That was the main message he delivered – highlighting the necessity for worldwide togetherness and collaboration if the climate crisis has any chance of being averted.

He offered a review of the progress or lack thereof since he left his post as President almost five years ago.

“Collectively and individually, we are still falling short. We have not done nearly enough to address this crisis,” he claimed.

“We are going to have to do more and whether that happens or not, to a large degree, is gonna depend on you. Not just those of us in this room but anybody who’s watching or reading a transcript of what I say here today.”

Obama did note some of the success that has come out of the Paris Agreement – including the vast amount of net zero targets set by businesses, countries and cities since 2015 – but did not turn down the opportunity to blame his successor Donald Trump for the lack of progress from an American standpoint.

“Back in the United States, some of our progress stalled when my successor decided to unilaterally pull out of the Paris Agreement in his first year in office, I wasn’t really happy about that – and yet, the determination of our state and local governments, along with the regulations and investment that my administration had already put in place, allowed our country to keep moving forward.”

Trump was not his only focus when it came to key global figures that he felt were either not taking climate change seriously or threatening the chance of finding a solution.

He openly criticised the lack of action from both Vladimir Putin and Xi Jinping: “It was particularly discouraging to see the leaders of two of the world’s largest emitters, China and Russia, decline to even attend the proceedings. Their national plans so far, reflect what appears to be a dangerous lack of urgency,” he remarked.

The involvement of every country in the process was considered critical: “We need advanced economies like the US and Europe leading on this issue. But you know the facts, we also need China and India leading on this issue. We need Russia leading on this issue, just as we need Indonesia, South Africa and Brazil leading on this issue. We can’t afford anybody on the sidelines.”

Image: UNFCCC

He stressed that the Paris Agreement “was always supposed to be a beginning, not an endpoint” in the battle against climate change and that the outcomes of events such as COP26 were the only part of the proceedings that mattered.

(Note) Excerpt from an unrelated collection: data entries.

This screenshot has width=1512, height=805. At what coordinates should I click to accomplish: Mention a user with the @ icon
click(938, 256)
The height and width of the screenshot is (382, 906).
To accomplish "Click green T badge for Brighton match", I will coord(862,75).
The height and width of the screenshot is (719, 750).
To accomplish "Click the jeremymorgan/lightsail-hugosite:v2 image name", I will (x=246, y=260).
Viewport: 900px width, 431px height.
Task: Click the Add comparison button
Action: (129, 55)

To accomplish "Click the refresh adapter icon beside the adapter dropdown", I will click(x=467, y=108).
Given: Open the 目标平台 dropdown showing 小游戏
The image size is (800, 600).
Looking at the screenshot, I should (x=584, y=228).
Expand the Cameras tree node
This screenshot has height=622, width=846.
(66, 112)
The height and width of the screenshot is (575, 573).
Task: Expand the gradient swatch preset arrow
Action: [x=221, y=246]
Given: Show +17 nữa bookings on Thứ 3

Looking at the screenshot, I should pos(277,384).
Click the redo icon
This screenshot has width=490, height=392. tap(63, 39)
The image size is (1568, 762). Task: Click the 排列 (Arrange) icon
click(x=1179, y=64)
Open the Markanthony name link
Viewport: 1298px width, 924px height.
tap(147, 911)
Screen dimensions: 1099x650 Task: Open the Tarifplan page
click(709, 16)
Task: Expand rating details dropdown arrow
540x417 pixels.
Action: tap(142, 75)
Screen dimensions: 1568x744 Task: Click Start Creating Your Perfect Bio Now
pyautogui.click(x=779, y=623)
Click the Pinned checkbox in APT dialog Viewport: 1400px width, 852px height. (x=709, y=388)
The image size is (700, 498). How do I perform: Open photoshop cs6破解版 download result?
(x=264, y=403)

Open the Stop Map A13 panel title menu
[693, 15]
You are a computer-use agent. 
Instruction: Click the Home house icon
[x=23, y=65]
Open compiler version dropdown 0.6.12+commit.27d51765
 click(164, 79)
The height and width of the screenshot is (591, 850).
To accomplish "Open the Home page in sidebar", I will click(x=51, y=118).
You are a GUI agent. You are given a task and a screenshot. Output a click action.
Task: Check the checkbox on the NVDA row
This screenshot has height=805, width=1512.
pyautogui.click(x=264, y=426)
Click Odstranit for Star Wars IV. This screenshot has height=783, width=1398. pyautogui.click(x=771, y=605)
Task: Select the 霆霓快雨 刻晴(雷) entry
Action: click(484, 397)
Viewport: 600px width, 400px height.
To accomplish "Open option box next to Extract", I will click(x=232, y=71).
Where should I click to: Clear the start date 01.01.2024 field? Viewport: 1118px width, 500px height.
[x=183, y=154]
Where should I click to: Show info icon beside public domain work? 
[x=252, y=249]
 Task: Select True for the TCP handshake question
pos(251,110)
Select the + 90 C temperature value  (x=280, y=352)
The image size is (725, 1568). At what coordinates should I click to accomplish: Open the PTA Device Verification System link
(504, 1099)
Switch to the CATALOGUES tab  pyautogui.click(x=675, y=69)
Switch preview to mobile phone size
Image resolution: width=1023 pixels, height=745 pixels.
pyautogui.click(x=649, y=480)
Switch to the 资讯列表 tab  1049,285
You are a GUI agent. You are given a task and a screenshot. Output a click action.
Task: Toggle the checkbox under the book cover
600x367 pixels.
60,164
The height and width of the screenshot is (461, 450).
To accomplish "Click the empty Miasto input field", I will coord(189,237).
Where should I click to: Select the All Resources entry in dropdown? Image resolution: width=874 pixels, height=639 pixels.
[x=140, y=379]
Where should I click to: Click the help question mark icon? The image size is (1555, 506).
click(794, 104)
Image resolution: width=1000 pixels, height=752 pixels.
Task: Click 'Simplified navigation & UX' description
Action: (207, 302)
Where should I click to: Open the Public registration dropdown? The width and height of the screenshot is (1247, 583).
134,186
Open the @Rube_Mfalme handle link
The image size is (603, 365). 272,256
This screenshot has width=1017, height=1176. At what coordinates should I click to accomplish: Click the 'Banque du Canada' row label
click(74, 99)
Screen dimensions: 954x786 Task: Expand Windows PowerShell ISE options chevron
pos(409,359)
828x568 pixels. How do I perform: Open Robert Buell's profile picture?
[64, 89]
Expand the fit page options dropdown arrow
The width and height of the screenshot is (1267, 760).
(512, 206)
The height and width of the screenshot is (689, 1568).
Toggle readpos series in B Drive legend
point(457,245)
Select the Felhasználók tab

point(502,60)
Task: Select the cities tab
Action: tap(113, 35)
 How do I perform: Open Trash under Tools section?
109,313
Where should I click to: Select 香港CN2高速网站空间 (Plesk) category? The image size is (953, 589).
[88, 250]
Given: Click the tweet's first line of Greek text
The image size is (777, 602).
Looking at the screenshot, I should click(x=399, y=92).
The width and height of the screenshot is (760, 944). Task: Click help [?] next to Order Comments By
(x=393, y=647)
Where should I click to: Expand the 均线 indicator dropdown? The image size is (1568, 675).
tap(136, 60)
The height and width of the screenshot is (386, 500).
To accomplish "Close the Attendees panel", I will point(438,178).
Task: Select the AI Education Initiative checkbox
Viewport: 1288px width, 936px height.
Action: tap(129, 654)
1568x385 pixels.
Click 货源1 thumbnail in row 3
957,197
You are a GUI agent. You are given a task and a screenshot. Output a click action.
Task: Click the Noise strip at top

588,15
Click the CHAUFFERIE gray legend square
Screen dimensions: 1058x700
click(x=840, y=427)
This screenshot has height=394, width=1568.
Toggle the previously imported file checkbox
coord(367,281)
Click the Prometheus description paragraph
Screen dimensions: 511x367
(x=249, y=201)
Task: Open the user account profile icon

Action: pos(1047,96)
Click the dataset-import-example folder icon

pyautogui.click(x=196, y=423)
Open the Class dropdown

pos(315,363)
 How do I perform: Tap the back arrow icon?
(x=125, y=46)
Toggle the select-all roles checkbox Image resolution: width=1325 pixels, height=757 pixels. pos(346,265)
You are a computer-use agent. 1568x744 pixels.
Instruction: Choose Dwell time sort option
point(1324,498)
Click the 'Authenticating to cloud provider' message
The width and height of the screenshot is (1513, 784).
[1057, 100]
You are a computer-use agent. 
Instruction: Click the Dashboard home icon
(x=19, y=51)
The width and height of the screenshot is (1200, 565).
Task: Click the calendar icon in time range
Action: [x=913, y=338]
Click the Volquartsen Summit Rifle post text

“So, we come now here to Glasgow, and just as was true with the Paris Agreement, there is good news and bad news about what has happened here this past week,” he explained.

He said the good news was “countries around the world recognising this is a decisive decade to avoid a climate disaster and setting some really important goals for 2030.”

He also touched upon the agreements to reduce methane emissions and deforestation as key areas of positivity. He labelled these “significant accomplishments” and stressed they need to be celebrated.

Their celebrations were to be taken within reason, however, as he stressed: “this progress is partial, most nations have failed to be as ambitious as they need to be.”

“There is one thing that should transcend our day-to-day politics and normal geopolitics – and that is climate change.”

He finished his speech, calling for more to be done to educate those who are less willing to accept climate change: “to build the broad-based coalitions necessary for bold action, we have to persuade people who either currently don’t agree with us or are indifferent to the issue.”